When well spacing systems (interlateral spacing) for various unconventional basins were developed, commodity pricing was much higher and completions job sizes were smaller than they are today. The majority of wells were completed with less than 1,300 lbm/ft of proppant. As operators increased job sizes and seized the benefit of higher production performance, discussions regarding increasing well spacing also took place.

After 2014, operators sought ways to stay economical at lower commodity pricing and began to consider feasible ways to reduce operational costs, improve well productivity, raise NPV/acre, automate processes and work flows, use machine learning (ML) to improve predictability, and optimize workforce efficiency. Optimal well spacing for any unconventional well depends on many factors, including gas price, capital and operating expense, acreage position and inventory, completions design, production performance, and lateral length. There is no one-size-fits-all well spacing for various completions designs. Performing a full analysis, therefore, is crucial to finding the optimal well spacing for each area, either analytically or numerically.

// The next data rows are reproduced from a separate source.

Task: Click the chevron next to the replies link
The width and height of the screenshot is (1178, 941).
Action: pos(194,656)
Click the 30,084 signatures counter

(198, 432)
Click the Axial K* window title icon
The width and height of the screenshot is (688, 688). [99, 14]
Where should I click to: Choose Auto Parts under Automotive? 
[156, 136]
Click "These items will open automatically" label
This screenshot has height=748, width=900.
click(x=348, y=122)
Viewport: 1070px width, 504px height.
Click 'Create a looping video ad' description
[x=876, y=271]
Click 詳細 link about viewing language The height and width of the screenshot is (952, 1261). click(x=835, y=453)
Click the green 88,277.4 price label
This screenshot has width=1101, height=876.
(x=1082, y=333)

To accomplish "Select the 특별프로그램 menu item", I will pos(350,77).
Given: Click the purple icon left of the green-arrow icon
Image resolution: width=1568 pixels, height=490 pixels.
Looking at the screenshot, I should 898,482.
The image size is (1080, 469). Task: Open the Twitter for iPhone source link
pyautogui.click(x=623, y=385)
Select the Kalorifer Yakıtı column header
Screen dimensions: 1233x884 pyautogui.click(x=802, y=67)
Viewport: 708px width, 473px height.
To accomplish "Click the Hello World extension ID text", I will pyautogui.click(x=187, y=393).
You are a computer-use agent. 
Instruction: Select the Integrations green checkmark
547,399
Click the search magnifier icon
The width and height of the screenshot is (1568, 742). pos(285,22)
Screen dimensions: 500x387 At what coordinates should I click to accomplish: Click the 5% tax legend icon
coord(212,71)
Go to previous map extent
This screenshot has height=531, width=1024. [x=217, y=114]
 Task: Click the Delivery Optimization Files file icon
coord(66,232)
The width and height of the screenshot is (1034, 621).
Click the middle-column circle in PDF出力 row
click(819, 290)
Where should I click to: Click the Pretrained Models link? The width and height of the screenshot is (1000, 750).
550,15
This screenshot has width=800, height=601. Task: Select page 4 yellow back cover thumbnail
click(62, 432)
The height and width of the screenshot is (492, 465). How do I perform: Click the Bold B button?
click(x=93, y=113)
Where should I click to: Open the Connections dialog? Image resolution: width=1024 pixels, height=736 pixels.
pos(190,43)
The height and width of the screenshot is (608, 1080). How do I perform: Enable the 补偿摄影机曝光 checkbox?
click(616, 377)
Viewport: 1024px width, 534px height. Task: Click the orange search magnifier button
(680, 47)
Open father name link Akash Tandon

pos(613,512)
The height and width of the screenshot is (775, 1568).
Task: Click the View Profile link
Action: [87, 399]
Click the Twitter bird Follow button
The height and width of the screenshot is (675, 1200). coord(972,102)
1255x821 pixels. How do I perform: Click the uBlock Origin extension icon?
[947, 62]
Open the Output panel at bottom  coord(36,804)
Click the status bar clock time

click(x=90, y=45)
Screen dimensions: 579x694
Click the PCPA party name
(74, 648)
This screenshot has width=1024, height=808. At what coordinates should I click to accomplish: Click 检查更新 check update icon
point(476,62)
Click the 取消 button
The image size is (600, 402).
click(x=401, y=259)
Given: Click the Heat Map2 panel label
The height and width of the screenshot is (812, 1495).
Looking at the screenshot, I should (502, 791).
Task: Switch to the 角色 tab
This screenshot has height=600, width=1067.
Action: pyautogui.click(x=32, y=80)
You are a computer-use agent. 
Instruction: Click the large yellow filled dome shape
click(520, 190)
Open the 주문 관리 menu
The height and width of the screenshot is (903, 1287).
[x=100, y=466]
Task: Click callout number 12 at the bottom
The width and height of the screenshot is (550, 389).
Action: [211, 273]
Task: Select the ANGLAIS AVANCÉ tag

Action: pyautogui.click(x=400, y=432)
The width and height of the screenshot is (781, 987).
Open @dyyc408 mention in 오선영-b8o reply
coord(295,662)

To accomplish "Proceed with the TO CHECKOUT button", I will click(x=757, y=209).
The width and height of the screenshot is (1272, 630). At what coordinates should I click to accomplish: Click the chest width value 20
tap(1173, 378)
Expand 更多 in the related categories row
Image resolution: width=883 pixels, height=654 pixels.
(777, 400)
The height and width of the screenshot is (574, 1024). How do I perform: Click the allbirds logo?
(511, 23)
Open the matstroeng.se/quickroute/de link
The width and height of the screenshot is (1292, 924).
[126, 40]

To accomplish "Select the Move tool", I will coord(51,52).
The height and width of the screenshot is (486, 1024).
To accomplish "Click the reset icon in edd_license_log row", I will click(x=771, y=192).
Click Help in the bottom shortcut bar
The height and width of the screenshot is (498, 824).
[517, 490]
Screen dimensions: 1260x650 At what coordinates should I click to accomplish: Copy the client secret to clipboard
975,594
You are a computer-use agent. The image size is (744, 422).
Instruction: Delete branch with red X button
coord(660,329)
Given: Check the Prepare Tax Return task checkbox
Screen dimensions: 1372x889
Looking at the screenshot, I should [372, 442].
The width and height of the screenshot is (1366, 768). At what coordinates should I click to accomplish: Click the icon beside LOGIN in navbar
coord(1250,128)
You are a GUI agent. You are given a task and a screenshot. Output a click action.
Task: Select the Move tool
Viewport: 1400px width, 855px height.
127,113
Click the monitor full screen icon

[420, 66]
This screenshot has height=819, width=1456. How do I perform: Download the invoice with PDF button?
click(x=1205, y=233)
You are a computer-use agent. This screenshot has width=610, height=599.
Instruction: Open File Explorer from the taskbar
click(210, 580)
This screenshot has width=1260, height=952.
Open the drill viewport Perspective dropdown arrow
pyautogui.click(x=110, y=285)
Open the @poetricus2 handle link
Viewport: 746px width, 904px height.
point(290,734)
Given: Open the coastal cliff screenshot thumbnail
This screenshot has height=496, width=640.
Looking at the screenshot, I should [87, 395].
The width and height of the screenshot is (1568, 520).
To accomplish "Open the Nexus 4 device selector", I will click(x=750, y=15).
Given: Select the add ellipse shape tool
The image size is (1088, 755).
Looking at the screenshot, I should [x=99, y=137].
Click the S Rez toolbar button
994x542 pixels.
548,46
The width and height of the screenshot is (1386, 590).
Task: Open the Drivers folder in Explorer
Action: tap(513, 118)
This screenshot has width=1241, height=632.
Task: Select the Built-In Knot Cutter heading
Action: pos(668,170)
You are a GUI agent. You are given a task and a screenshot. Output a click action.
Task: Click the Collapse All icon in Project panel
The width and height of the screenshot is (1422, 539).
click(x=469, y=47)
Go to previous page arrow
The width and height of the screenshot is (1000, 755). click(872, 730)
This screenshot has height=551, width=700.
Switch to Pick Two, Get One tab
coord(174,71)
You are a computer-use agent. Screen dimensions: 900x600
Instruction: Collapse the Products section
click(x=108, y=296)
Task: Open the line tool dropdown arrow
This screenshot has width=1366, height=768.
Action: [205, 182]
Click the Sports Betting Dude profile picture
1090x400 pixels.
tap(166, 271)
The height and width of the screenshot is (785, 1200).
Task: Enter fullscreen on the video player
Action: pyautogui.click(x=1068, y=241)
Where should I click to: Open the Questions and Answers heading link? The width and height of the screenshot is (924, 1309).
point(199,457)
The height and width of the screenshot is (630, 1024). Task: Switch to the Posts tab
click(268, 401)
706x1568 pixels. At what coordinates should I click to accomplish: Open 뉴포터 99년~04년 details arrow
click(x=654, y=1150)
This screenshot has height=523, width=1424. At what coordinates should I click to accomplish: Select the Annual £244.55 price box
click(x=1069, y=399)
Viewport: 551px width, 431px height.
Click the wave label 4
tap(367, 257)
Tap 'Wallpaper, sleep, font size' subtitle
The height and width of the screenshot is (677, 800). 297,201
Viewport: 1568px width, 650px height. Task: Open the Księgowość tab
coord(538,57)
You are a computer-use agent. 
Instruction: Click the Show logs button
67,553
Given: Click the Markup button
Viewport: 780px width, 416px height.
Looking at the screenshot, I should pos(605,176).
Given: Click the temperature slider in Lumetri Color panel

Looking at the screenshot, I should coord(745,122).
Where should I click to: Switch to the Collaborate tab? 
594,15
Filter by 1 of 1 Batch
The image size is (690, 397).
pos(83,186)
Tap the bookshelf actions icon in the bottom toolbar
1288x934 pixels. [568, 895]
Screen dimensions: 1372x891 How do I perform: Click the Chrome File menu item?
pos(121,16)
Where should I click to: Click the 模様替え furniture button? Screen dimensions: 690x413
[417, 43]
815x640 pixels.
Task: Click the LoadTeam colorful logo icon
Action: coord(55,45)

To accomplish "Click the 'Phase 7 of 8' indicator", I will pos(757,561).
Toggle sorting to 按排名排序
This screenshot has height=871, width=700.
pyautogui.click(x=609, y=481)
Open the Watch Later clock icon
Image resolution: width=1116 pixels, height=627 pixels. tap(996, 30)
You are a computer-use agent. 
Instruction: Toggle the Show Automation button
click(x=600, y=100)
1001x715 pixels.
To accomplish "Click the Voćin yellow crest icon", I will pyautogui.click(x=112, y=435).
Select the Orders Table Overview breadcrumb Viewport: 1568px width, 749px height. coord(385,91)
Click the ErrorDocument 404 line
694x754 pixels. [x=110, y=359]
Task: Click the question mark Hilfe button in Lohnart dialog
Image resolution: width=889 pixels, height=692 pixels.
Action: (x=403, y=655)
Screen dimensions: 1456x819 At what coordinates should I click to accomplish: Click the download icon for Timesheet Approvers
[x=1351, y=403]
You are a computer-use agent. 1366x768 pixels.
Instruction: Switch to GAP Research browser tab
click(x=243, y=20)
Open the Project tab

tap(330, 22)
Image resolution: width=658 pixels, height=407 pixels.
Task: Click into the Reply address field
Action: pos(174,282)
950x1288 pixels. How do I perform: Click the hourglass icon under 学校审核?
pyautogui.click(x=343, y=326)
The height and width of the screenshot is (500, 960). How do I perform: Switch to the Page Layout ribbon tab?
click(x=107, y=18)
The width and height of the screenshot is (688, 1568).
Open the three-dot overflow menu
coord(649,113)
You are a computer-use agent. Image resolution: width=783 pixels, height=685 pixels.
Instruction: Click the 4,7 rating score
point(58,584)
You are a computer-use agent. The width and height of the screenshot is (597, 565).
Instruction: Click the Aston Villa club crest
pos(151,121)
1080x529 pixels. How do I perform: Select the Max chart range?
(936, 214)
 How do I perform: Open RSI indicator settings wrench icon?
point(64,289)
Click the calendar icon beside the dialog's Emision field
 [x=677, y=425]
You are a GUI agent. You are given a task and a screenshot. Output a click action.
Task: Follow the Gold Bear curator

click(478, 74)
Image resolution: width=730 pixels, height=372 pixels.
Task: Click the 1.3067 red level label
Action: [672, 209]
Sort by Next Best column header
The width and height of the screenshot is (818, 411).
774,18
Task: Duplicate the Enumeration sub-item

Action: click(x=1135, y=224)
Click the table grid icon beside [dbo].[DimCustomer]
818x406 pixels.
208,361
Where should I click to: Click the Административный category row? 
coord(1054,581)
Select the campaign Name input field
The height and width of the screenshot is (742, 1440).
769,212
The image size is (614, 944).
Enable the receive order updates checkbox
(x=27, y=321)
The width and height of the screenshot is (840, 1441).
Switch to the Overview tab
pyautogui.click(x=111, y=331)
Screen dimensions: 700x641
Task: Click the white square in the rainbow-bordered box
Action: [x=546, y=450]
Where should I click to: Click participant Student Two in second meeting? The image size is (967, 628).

Factors such as geology, engineering, and economic analysis must be considered. For instance, optimal well spacing and completions design for a geologically noisy and complex reservoir will be invalid in a discreet and quiet area. Similarly, if well spacing and completions design were developed for a high-commodity-pricing environment, performing the same work flow and evaluation at lower commodity pricing would yield an increase in well spacing. The work flow described in the complete paper addresses all these factors and uses modeling, numerical simulation, ML, and linear programming to optimize NPV.

Work Flow

The work flow begins with upscaling—the process of applying a technique known as residual optimization to shrink the log into 5 to 30 layers or more, depending on heterogeneity and complexity. Often, either the permeability/porosity ratio or porosity is used to characterize reservoir heterogeneity in the Marcellus Shale. If log data are not available from a pad, various supervised ML techniques can be used to train a model to create synthetic logs and automate log projection and lithology classification. These trained models have increased the pace at which projects can be completed substantially.

Additional steps in the work flow include building a base-case model in preparation for history matching, performing a sensitivity analysis to understand the parameters that have the highest effect on production performance, and finding a range of distributions for each parameter. History matching is then performed by iterating on both uncertain parameters and those that have shown a higher effect on production performance. The authors have defined the following parameters as uncertain, and typically use them to history match Marcellus Shale assets:

  • Matrix permeability multiplier and exponent (from the permeability/porosity correlation).
  • Fracture half-length multiplier for each well. Because a distribution of fracture half-length is introduced in the base model, a fracture half-length multiplier of 1 is applied to that distribution for each well.
  • Hydraulic fracture permeability. If the completions design on all the wells within the same pad is the same, one fracture permeability will be applied across all wells. If not, a fracture permeability is applied to each well for history matching.
  • Hydraulic fracture width. The same logic that was applied to hydraulic fracture permeability is applied to fracture width.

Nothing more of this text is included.